--- RECORDS SHOWN ---

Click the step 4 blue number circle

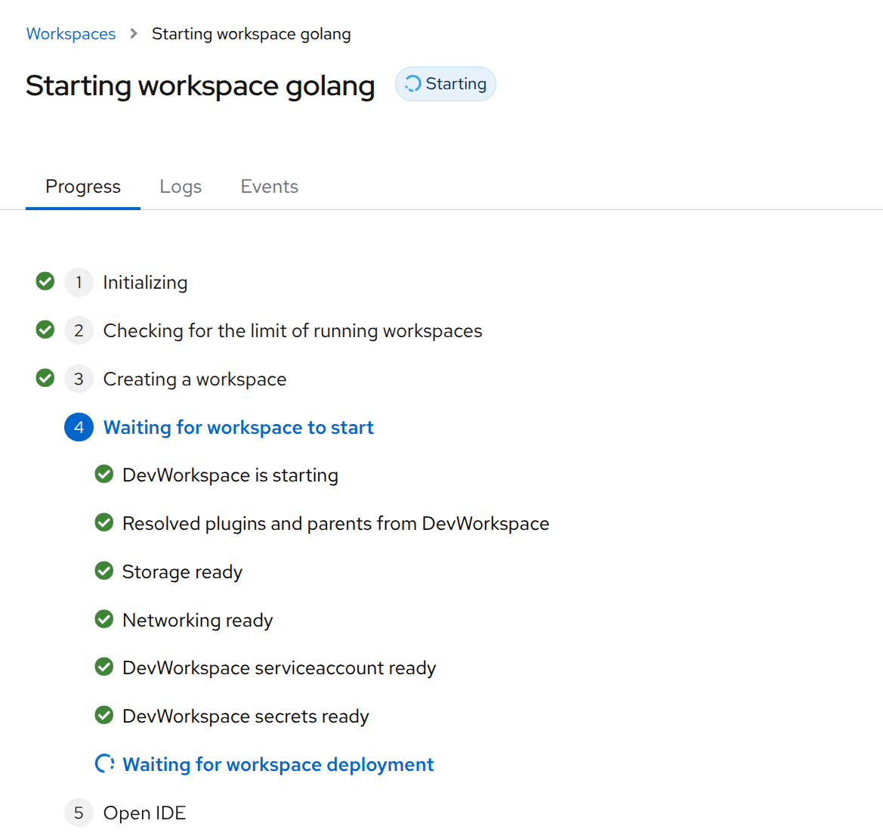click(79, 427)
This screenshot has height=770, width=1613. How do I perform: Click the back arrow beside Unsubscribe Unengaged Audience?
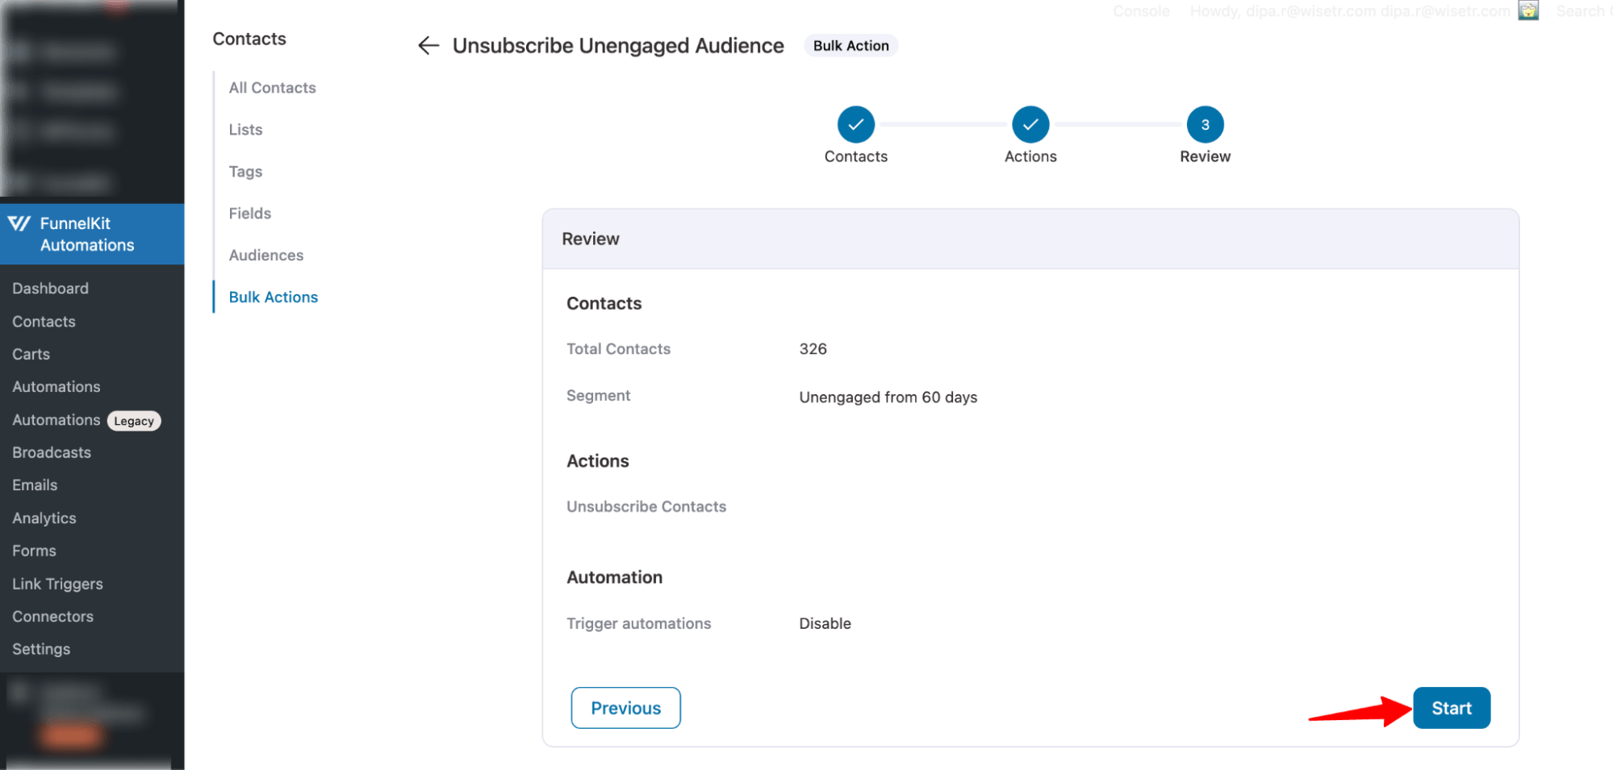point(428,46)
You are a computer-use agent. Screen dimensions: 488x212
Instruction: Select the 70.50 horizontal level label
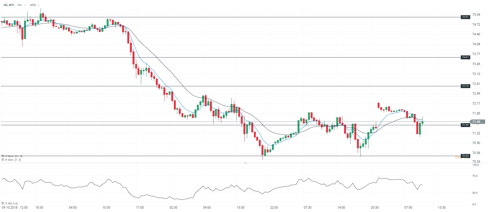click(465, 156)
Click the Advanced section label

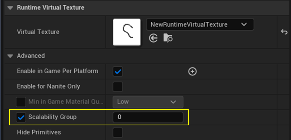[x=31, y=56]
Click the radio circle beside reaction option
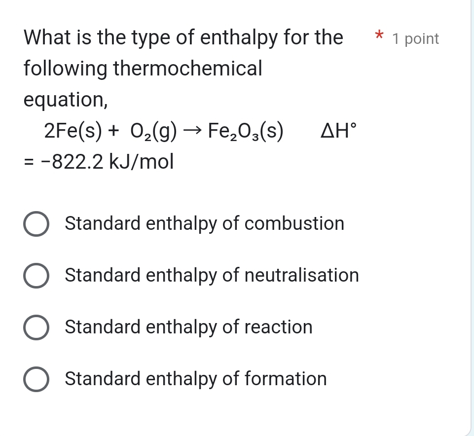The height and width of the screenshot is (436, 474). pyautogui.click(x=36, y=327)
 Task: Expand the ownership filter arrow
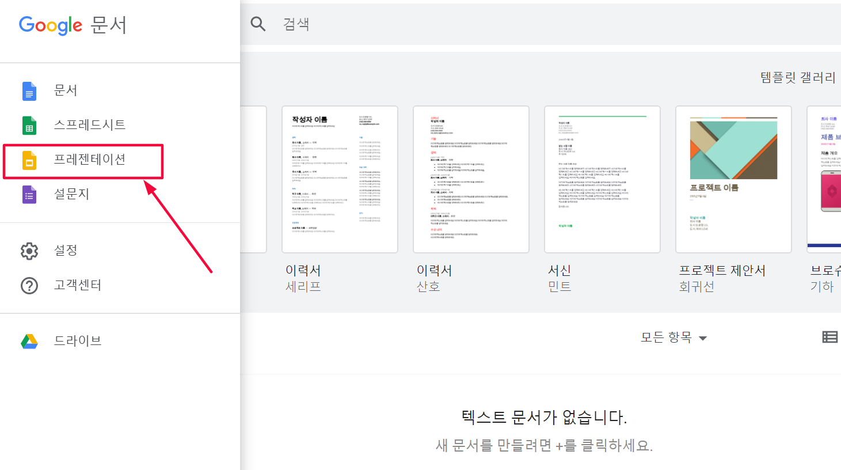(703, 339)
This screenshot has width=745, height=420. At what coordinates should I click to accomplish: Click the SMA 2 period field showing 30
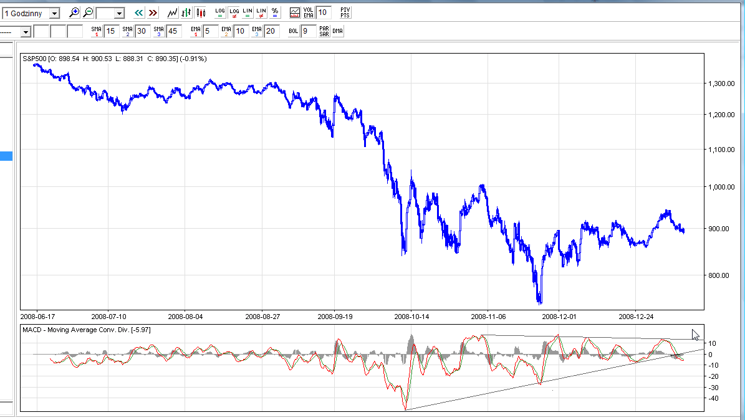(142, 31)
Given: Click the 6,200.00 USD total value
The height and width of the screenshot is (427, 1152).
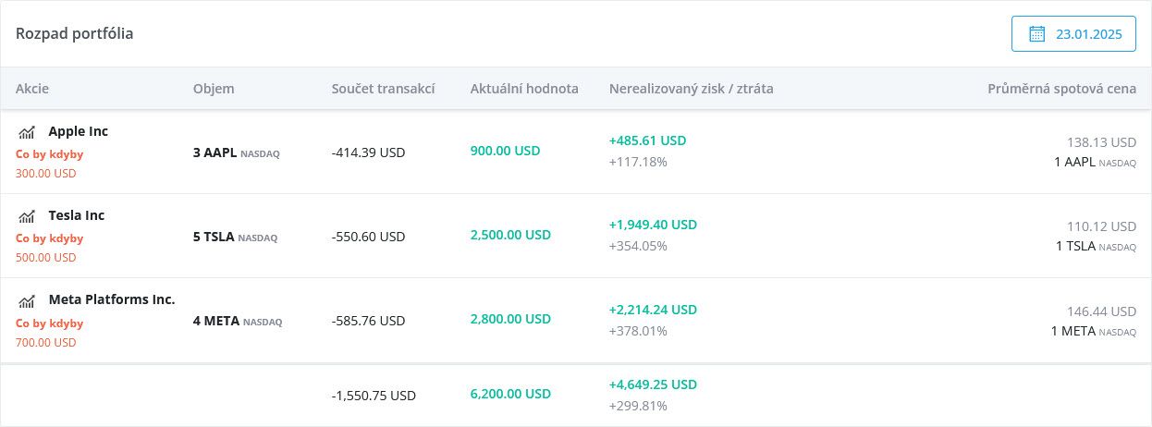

---

ACTIVITY: Return the entries above exactly and in full; do not include images.

RESPONSE BOX:
Click the step 4 blue number circle

click(79, 427)
This screenshot has height=770, width=1613. How do I perform: Click the back arrow beside Unsubscribe Unengaged Audience?
point(428,46)
You are a computer-use agent. Screen dimensions: 488x212
Instruction: Select the 70.50 horizontal level label
click(465, 156)
Click the Advanced section label

[x=31, y=56]
Click the radio circle beside reaction option
The height and width of the screenshot is (436, 474). pyautogui.click(x=36, y=327)
 Task: Expand the ownership filter arrow
(703, 339)
This screenshot has width=745, height=420. At what coordinates should I click to accomplish: Click the SMA 2 period field showing 30
(142, 31)
Given: Click the 6,200.00 USD total value
The height and width of the screenshot is (427, 1152).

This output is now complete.